## Written task:
Count the lines in the rows below that contain the word "icon". Give only the number.

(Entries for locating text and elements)
--

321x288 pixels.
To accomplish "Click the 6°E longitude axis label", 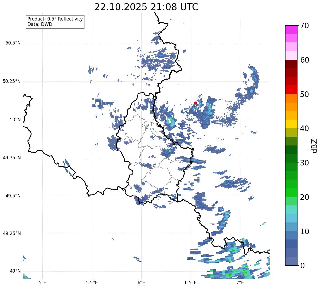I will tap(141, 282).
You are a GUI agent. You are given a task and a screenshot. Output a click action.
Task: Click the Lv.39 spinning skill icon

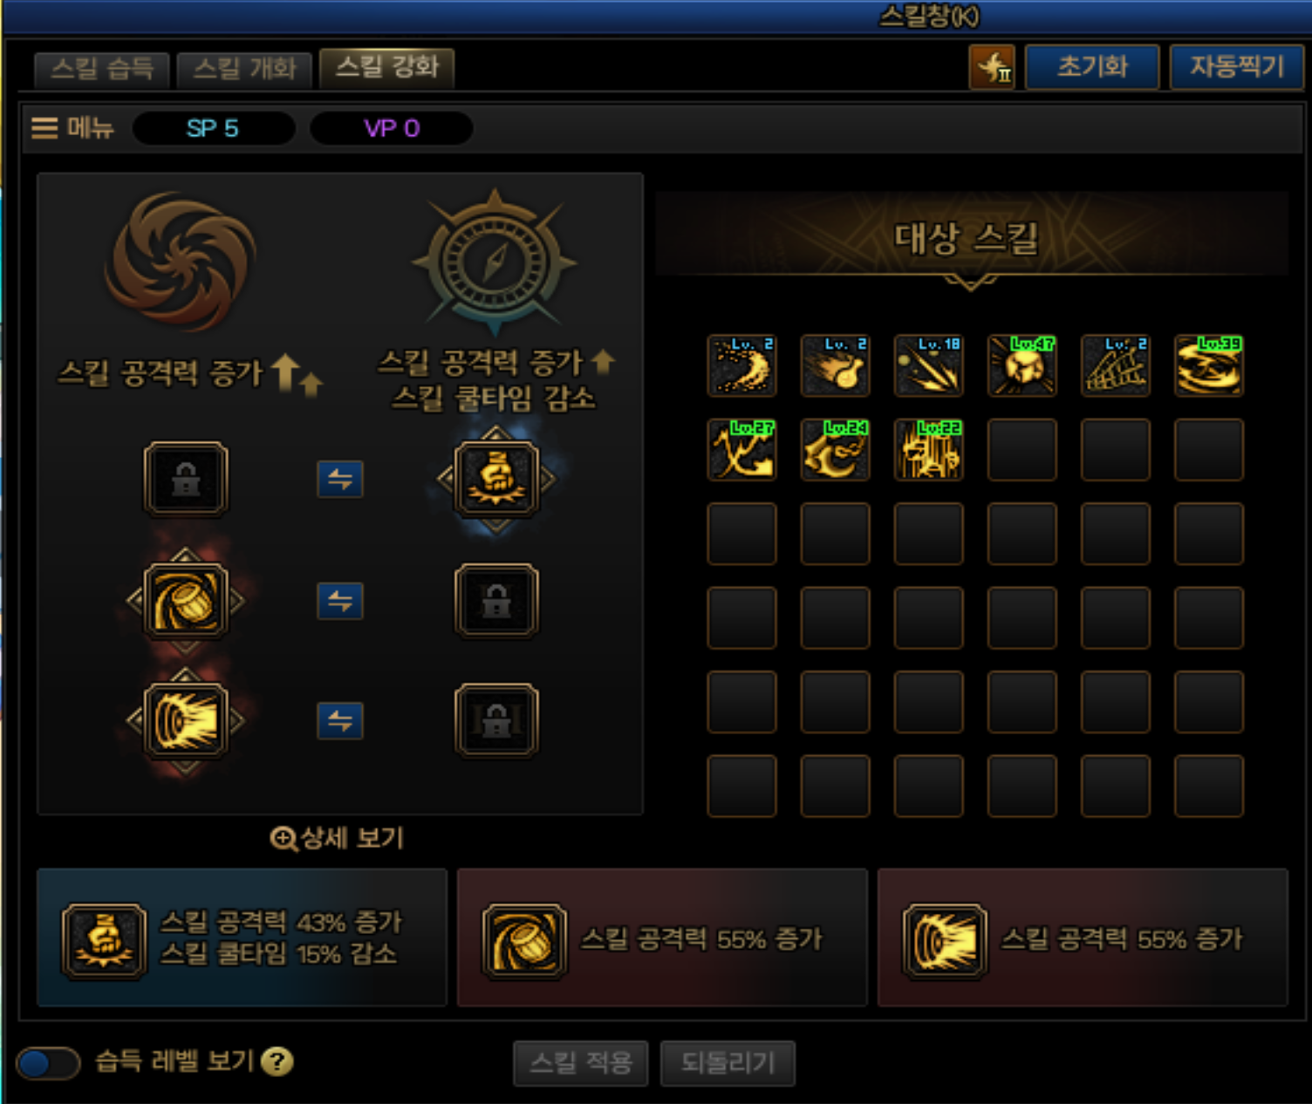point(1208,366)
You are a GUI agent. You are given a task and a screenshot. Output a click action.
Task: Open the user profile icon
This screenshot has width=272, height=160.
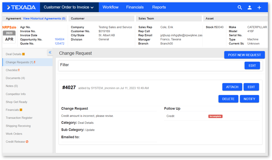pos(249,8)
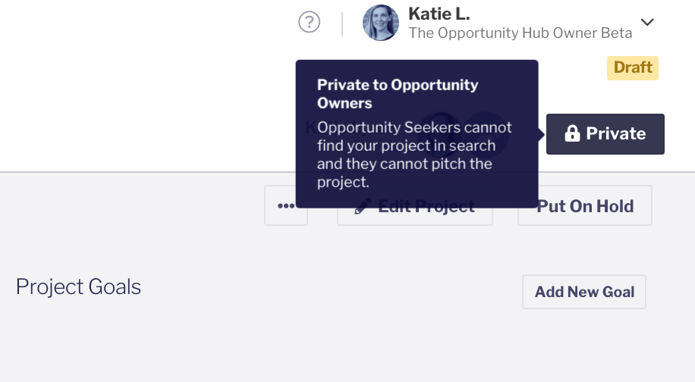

--

## Solved exercise:
2